I was surprised how much I loved this album. I’ve liked his earlier work, even as I’ve felt a bit uncomfortable the two times I’ve seen him. He may not look like his father but to say the least, he has the emotional edge to him that Steve has. I’ve sometimes felt that he moves too easily into a rather derivative version of white folksinger playing the blues. But this is just a really fine set of songs.


Sunflower Bean, Twentytwo in Blue

This is a nice, if rather unexceptional, indie rock album. There’s some good political songs, a lot of Fleetwood Mac influences, completely acceptable musicianship.

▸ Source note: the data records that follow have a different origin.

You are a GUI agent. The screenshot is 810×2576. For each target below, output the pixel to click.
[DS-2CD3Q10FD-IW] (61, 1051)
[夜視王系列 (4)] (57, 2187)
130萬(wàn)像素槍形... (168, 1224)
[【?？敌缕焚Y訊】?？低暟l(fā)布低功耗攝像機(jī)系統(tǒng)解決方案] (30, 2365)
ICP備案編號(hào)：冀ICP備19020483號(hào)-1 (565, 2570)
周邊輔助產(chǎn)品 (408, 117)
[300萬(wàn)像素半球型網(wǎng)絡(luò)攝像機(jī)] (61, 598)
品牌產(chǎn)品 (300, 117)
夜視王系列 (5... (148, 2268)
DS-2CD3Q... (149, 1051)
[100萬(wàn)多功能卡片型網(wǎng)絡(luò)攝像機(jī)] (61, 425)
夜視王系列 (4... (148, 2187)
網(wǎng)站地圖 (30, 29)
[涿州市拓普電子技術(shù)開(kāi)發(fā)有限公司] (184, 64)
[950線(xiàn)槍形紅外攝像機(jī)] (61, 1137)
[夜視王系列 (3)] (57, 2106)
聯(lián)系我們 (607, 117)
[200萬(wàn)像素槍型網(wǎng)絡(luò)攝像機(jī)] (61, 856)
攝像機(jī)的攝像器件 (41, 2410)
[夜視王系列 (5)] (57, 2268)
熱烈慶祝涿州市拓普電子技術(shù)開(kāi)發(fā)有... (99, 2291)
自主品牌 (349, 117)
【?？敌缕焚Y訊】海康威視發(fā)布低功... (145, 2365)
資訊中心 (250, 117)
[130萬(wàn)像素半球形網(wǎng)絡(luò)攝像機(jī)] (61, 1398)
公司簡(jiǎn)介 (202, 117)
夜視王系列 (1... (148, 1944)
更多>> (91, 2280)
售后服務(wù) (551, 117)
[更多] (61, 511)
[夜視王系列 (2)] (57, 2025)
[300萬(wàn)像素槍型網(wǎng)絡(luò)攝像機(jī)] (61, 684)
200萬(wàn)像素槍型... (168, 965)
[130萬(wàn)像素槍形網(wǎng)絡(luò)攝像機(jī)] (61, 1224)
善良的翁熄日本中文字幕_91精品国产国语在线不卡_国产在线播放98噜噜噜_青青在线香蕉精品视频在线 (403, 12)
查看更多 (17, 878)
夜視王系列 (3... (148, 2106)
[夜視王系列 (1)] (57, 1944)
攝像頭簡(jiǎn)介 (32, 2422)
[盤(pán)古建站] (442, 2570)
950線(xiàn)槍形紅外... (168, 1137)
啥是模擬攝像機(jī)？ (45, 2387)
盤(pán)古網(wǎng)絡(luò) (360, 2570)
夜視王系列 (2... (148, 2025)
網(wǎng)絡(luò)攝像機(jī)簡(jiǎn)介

Quantic and Nidia Góngora, Curao

Quantic is a British producer who has lived in Colombia for many years and who works primarily in both soul and Latin music. His album from a few years ago with Alice Russell is quite good and so I was interested in checking this 2017 album out with Góngora, a singer from Colombia’s Pacific Coast who lives in Cali. This is a really freaking great album. Góngora carries it of course, but it deviates from a traditional Colombian album (which would be very good on its own!) by Quantic’s electronics and production, which is delightfully non-invasive, yet creates a great mood around the songs. Very, very fine.


Rosalia, El Mal Querer

This is an interesting Spanish album that combines traditional flamenco with the world sounds shared in a global scene that include hip-hop and contemporary pop. That makes for some quite enjoyable diva pop music. The New York Times just named this one of its Top 28 albums of 2018. I’m not sure I go quite that far, but it’s certainly a fine work.


Whew, that’s a lot of albums!

As always, this is an open thread for all things music and zero things politics.